1、noopSpanContext是在SpanReference中使用,它代表SpanContext上下文传输tracer时的span获取。并携带Baggage信息;ForeachBaggageItem(func(k, v string) bool){}
2、noopSpan实现了Span interface。方法实现全部为空;
3、noopTracer实现了Tracer interface,包括StartSpan、Inject和Extract三个方法;全部为空实现;
Span
当Span结束后(span.finish()),除了通过Span获取SpanContext外,下列其他所有方法都不允许被调用。包含功能如下:
- 获取Span的SpanContext
- 结束Span
- 为Span设置Tag
- Log结构化数据
- 设置baggage(随行数据)元素
- 获取baggage
type Span interface{
// Span执行单元结束
Finish()
// 带结束时间和日志记录列表信息,Span执行单元结束;也就是说结束时间可以业务指定; 日志列表也可以直接添加; 目前还不知道这个的使用场景;
FinishWithOptions(opts FinishOptions)
// 把Span的Baggage封装成SpanContext
Context() SpanContext
// 设置Span的操作名称
SetOperationName(operationName string) Span
// 设置Span Tag
SetTag(key string, value interface{}) Span
// 设置Span的log.Field列表;
// span.LogFields(
// log.String("event", "soft error"),
// )
LogFields(fields ...log.Field)
// key-value列表={"event": "soft error", "type": "cache timeout", "waited.millis":1500}
LogKV(alternatingKeyValues ...interface{})
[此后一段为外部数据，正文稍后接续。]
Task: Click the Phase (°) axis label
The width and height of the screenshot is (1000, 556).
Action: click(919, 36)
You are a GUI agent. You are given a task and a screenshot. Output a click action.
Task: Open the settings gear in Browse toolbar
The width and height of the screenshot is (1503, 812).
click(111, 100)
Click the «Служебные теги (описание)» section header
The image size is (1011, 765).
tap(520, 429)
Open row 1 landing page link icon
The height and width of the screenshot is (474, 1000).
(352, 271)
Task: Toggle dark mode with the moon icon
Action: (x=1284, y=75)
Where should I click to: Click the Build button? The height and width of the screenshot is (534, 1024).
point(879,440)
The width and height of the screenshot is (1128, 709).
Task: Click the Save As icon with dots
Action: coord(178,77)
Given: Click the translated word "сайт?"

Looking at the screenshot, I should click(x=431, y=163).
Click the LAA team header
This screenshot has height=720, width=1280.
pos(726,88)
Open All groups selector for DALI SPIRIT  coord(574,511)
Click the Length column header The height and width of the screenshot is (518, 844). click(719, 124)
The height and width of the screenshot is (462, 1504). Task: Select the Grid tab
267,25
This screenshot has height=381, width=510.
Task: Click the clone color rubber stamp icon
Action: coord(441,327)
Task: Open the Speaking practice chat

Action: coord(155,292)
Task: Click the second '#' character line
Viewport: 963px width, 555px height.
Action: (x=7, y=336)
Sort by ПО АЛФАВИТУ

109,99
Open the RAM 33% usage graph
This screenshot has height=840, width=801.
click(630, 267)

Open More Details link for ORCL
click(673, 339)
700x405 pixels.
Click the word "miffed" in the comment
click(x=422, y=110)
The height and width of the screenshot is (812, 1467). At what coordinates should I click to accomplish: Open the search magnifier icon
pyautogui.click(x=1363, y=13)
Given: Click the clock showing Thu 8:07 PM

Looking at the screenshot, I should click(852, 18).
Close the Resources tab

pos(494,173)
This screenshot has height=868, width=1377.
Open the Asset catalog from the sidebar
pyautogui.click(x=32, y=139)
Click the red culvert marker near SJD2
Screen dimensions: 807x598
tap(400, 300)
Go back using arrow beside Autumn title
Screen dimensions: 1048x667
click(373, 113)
// LogFields与LogKV类似,只是前者已封装好;
// 设置span的Baggage:key-value, 用于跨进程上下文传输
SetBaggageItem(restrictedKey, value string) Span
// 通过key获取value;
BaggageItem(restrictedKey string) string
// 获取Span所在的调用链tracer
Tracer() Tracer
// 废弃,改用LogFields 或者 LogKV
LogEvent(event string)
// 同上
LogEventWithPayload(event string, payload interface{});
// 同上
Log(data LogData)
}
ext/tags
OpenTracing APIs中已经定义了很多常见的tag,而在Span的定义中只有写入Tag的方法SetTag
,应该是想让实现协议的Tracer自己写读方法吧。
SetTag(key string, value interface{}) Span
SpanContext
相对于OpenTracing中其他的功能,SpanContext更多的是一个“概念”。也就是说,OpenTracing实现中,需要重点考虑,并提供一套自己的API。 OpenTracing的使用者仅仅需要在创建Span、向传输协议Inject(注入)和从传输协议中Extract(提取)时使用SpanContext
// Span之间跨进程调用时,会使用SpanContext传输Baggage携带信息。通过context标准库实现
type contextKey struct{}
var activeSpanKey = contextKey{}
// 封装span到context中
func ContextWithSpan(ctx context.Context, span Span) context{
return context.WithValue(ctx, activeSpanKey, span)
}
// 从ctx中通过activeSpanKey取出Span,这里可以看到不同服务的activeSpanKey值,是相同的,上面的DEMO可以说明。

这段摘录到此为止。